**What to work on:**
1. Reproduce the stretch of the Markov decision process notes from "- where does" through "deterministic or stochastic.".
2. In the Markov decision process notes, what is a policy defined as?

**Extracted text:**

---

How do we use inference we keep tracking over time in order to act?
Markov Decision Process
An essential model studied in the context of decision making under uncertainty. The most basic model in making inference is Markov chain. MDP is the most basic model in making decisions, which is controlled Markov chain.
An MDP is specified by:
- a set of states $X={1, 2, \cdots, n}$
- a set of actions $A={1,2,\cdots,m}$
- Transition probabilities: the next state not only depends on the current state, but also on the taken actions. $P(x’|x,a)=\Pr(\text{Next state} = x’|\text{Action } a \text{ in state } x)$
- A reward function $r(x,a)$: objective: state and action pair.
- where does the reward come from? An engineering choice. Many works on how to define a good reward function. For instance, reverse reinforcement learning, where I have an ideal series of actions, I want to define a kind of reward to make this series come true.
- This reward function could be deterministic or random. If it is random, we look its expected value.
The problem is how to choose actions to maximize rewards.
Planning in MDPs
Currently, assuming that $r$ reward function and $P$ transition are known.
Policy is a function from states to actions. It could be deterministic or stochastic.

---

**Data records:**
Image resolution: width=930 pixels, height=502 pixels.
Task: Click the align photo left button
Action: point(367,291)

---

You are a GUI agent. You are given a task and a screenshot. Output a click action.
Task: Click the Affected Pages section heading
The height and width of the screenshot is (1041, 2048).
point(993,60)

---

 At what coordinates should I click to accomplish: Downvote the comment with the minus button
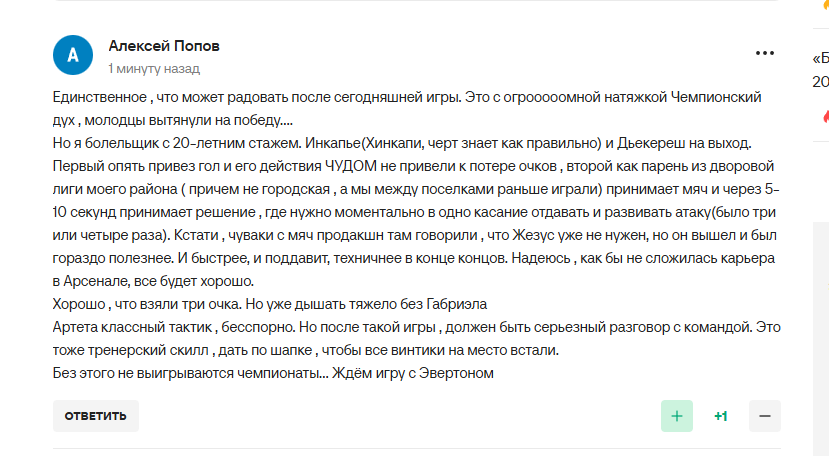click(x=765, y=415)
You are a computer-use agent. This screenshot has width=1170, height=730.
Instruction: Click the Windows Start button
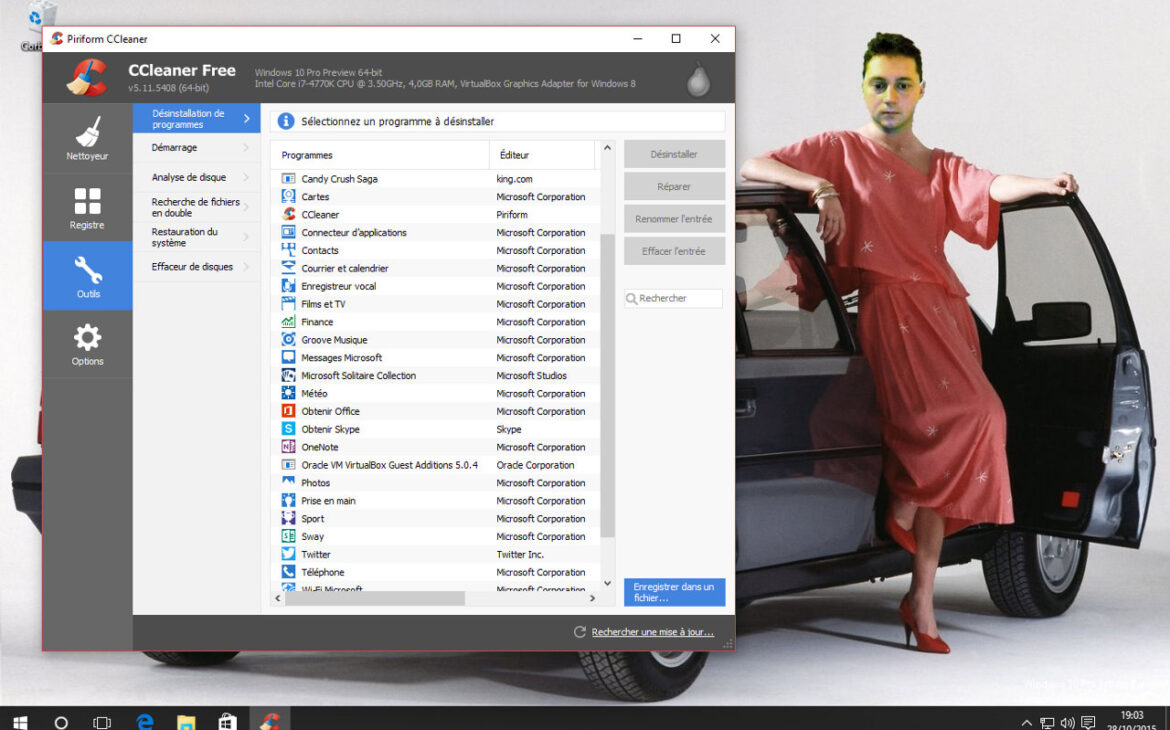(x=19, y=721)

---

**Solutions by task:**
1.
- where does the reward come from? An engineering choice. Many works on how to define a good reward function. For instance, reverse reinforcement learning, where I have an ideal series of actions, I want to define a kind of reward to make this series come true.
- This reward function could be deterministic or random. If it is random, we look its expected value.
The problem is how to choose actions to maximize rewards.
Planning in MDPs
Currently, assuming that $r$ reward function and $P$ transition are known.
Policy is a function from states to actions. It could be deterministic or stochastic.

2. A policy is a function from states to actions, and it could be deterministic or stochastic.